### PROVIDED PASSAGE
-- Begin --

British software boss Mike Lynch faces 20 YEARS in a US jail after extradition under controversial treaty deal
- Mike Lynch, founder of Autonomy, could face 20 years in jail over fraud charges
- Lynch was remanded in custody on Thursday after arriving on commercial flight
- Critics say 57-year-old is a victim of ‘imperialist’ behaviour by US government
A British tech tycoon was yesterday behind bars in the United States awaiting criminal trial over a UK business deal – sparking fury over the ‘terrible’ extradition treaty between the two countries.
Mike Lynch, founder of software firm Autonomy, could face 20 years in prison over fraud charges relating to the £9billion sale of his company to US firm Hewlett Packard in 2011.
Critics say he is a victim of ‘almost imperialist’ behaviour by the US government. Lynch’s treatment stands in stark contrast to that of Anne Sacoolas, the US diplomat who killed teenager Harry Dunn in a road accident in Britain.
An attempt to extradite Sacoolas to Britain to be prosecuted was rebuffed and she was handed a suspended sentence via videolink to the Old Bailey while staying put in her own country.
David Davis, who was Tory shadow home secretary at the time the US-UK extradition agreement was signed by the Labour government in 2003, said it was a ‘really terrible treaty’. Writing in the Mail, Mr Davis said: ‘Too often, the treaty creates a one-way street, with Briton after Briton heading into US custody. That has consequences for us all.’
Mike Lynch, founder of software firm Autonomy, could face 20 years in prison over fraud charges relating to the £9billion sale of his company to US firm Hewlett Packard in 2011
Lynch, 57, was remanded in custody on Thursday by a judge in California after arriving on a commercial flight accompanied by US marshals.
The businessman had fought extradition for nearly four years, arguing he ought to be tried in Britain.
He ran out of avenues of appeal last month and is thought to have subsequently agreed the date of his travel to the US to face prosecution on the understanding he would remain on bail.

-- End --

### ROWS
-- Begin --

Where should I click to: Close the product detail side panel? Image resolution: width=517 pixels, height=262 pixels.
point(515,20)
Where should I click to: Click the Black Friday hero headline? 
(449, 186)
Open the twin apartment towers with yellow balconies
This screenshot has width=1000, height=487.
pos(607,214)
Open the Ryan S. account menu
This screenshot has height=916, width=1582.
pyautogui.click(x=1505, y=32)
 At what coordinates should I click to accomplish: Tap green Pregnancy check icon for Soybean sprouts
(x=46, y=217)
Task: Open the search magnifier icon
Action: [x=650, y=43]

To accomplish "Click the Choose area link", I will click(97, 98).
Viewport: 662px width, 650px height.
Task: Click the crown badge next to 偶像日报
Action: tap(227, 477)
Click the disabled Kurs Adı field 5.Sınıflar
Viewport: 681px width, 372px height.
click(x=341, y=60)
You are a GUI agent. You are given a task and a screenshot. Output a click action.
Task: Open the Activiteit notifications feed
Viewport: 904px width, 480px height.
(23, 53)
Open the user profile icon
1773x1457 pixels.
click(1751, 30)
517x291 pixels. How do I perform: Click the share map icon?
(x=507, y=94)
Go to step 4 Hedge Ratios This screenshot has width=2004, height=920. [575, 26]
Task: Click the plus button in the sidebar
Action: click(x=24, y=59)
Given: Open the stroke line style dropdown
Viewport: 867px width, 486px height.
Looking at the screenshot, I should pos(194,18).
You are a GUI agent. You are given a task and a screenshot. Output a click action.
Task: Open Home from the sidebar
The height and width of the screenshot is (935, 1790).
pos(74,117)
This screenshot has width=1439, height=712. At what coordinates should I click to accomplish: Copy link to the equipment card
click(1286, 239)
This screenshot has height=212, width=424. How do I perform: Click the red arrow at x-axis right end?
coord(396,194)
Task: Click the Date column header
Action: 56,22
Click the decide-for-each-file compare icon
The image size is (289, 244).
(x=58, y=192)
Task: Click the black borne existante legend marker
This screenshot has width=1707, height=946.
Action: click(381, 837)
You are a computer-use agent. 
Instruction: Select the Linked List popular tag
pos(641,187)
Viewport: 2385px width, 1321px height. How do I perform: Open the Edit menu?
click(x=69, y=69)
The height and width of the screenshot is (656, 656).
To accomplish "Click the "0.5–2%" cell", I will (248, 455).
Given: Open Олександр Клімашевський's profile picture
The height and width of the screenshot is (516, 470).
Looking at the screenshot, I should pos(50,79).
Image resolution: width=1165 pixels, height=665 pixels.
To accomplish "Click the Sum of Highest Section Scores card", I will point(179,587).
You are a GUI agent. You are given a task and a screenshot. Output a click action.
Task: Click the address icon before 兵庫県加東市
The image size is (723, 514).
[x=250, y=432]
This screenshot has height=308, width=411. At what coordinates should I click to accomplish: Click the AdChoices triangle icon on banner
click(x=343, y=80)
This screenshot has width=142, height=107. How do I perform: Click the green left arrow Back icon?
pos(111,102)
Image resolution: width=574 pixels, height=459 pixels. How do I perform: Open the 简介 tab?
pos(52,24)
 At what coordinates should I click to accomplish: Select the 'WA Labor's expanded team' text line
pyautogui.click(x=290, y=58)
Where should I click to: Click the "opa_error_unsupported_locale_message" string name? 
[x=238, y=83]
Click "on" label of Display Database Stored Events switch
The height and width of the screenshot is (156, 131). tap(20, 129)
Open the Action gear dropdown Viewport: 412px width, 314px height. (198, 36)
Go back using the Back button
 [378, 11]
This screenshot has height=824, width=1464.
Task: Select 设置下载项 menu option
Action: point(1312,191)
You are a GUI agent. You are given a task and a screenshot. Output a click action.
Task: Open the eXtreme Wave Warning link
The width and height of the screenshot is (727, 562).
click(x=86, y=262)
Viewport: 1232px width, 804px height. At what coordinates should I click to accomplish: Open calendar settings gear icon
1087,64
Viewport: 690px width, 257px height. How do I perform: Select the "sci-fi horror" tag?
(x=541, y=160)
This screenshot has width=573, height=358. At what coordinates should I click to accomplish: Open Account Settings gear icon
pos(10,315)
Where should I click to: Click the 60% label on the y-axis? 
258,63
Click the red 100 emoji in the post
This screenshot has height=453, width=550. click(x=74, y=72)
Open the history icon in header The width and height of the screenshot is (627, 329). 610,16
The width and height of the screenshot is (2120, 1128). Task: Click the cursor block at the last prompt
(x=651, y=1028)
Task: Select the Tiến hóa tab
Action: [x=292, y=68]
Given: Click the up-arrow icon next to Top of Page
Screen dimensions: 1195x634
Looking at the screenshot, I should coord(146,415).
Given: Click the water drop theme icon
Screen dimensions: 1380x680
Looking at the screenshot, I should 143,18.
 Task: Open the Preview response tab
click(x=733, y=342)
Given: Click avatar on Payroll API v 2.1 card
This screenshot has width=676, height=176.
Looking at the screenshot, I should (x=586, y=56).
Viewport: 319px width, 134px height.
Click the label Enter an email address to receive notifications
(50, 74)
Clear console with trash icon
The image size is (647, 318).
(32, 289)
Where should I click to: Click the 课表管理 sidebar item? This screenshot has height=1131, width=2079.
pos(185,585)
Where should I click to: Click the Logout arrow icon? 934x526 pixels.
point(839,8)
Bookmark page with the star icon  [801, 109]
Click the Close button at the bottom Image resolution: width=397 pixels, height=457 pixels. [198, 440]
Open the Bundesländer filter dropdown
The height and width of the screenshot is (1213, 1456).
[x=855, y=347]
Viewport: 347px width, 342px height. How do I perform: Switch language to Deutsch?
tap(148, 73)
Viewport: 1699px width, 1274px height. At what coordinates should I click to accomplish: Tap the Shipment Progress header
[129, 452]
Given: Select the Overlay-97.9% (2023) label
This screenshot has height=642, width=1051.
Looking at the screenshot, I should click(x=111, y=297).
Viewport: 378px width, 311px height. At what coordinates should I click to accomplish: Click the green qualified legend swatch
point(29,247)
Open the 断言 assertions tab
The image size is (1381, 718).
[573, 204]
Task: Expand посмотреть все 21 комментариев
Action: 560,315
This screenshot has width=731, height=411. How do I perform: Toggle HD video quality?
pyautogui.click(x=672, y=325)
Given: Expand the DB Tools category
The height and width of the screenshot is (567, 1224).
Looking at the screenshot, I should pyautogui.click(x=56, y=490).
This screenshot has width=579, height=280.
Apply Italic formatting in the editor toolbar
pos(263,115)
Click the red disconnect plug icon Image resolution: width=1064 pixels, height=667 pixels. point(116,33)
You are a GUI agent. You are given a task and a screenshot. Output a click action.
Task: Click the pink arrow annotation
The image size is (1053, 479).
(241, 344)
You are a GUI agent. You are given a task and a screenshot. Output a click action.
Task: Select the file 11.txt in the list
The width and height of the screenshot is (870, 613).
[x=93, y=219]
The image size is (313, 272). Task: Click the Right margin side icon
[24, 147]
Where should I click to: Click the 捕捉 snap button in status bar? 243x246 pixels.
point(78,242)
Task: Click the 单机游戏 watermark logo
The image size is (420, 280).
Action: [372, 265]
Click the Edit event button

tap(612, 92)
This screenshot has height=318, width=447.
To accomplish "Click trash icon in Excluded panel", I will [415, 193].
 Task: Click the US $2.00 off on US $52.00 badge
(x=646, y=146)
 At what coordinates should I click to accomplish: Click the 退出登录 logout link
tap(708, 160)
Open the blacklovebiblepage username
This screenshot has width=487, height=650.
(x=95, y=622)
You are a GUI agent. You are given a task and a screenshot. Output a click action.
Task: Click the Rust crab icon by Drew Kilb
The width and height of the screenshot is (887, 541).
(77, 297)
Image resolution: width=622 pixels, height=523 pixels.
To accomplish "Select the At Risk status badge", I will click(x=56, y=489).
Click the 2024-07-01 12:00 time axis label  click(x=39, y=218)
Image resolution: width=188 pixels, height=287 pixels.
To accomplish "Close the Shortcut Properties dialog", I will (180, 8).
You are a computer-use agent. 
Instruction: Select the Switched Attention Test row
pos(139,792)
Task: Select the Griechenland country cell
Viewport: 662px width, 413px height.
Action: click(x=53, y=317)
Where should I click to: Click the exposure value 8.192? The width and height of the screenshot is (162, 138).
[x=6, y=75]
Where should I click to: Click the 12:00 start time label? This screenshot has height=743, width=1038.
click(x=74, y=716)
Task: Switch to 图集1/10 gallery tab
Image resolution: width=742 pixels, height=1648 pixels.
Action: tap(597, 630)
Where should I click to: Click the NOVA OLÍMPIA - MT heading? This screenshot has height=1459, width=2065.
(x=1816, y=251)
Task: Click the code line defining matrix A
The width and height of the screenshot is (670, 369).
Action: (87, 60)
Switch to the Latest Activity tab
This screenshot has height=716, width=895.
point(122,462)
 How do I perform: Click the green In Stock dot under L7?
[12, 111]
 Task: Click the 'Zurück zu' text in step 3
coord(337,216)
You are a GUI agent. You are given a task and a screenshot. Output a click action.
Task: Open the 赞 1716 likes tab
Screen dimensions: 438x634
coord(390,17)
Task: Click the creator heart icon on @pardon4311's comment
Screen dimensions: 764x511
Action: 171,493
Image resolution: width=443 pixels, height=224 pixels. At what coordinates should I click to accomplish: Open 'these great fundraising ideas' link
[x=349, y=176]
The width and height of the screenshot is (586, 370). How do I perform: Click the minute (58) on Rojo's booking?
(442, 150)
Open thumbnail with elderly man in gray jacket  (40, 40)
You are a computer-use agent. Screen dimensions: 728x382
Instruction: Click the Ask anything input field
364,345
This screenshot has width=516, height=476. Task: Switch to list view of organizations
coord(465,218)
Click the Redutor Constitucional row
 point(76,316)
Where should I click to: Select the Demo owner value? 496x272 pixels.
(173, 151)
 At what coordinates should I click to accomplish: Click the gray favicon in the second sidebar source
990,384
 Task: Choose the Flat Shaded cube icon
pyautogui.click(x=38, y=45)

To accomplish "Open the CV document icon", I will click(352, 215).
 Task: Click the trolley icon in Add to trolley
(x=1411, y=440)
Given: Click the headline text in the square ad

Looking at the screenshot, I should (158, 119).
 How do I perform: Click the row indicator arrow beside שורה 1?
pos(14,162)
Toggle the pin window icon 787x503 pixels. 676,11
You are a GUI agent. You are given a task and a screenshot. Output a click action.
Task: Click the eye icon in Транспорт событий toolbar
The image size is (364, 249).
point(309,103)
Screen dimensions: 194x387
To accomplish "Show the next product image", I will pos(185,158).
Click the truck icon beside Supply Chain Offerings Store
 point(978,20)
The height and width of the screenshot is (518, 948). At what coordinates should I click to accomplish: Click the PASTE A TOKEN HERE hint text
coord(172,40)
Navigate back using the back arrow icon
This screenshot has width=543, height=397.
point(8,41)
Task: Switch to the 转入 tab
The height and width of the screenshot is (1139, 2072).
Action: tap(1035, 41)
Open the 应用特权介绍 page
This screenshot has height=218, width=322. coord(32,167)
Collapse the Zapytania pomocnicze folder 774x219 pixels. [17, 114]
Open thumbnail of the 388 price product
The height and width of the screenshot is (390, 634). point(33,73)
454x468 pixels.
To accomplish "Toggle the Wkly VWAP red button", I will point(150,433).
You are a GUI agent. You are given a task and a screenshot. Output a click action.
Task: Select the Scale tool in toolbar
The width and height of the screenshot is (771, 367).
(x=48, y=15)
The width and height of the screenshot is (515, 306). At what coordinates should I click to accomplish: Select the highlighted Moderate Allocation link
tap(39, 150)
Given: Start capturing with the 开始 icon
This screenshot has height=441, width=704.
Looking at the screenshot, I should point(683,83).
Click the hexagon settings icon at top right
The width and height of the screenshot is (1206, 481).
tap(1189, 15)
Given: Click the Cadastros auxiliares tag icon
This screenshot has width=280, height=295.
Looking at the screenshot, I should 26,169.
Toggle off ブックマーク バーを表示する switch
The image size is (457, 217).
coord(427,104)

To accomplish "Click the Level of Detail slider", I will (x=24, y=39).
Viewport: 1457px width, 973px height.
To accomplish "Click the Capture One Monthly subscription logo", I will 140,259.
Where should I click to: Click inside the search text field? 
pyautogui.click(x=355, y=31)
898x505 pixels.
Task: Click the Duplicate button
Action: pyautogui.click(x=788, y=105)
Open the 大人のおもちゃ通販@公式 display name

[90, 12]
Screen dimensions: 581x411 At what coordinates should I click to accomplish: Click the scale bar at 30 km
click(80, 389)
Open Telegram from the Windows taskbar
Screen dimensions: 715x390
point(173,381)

-- End --

### DIRECTIVE A
Reproduce verbatim the portion of the article on Mike Lynch's extradition from "David Davis, who" up to and including "tried in Britain.".
### DIRECTIVE B
State whether each of the following agrees with the article on Mike Lynch's extradition, answering yes or no and quoting the words of the article that decide it: (i) Lynch had fought extradition for nearly four years; (ii) the US-UK extradition agreement was signed by a Conservative government in 2003; (iii) Lynch arrived in the United States on a private jet.

### WORKED ANSWER A
David Davis, who was Tory shadow home secretary at the time the US-UK extradition agreement was signed by the Labour government in 2003, said it was a ‘really terrible treaty’. Writing in the Mail, Mr Davis said: ‘Too often, the treaty creates a one-way street, with Briton after Briton heading into US custody. That has consequences for us all.’
Mike Lynch, founder of software firm Autonomy, could face 20 years in prison over fraud charges relating to the £9billion sale of his company to US firm Hewlett Packard in 2011
Lynch, 57, was remanded in custody on Thursday by a judge in California after arriving on a commercial flight accompanied by US marshals.
The businessman had fought extradition for nearly four years, arguing he ought to be tried in Britain.

### WORKED ANSWER B
(i) Yes: "The businessman had fought extradition for nearly four years"
(ii) No: "signed by the Labour government in 2003"
(iii) No: "arriving on a commercial flight accompanied by US marshals"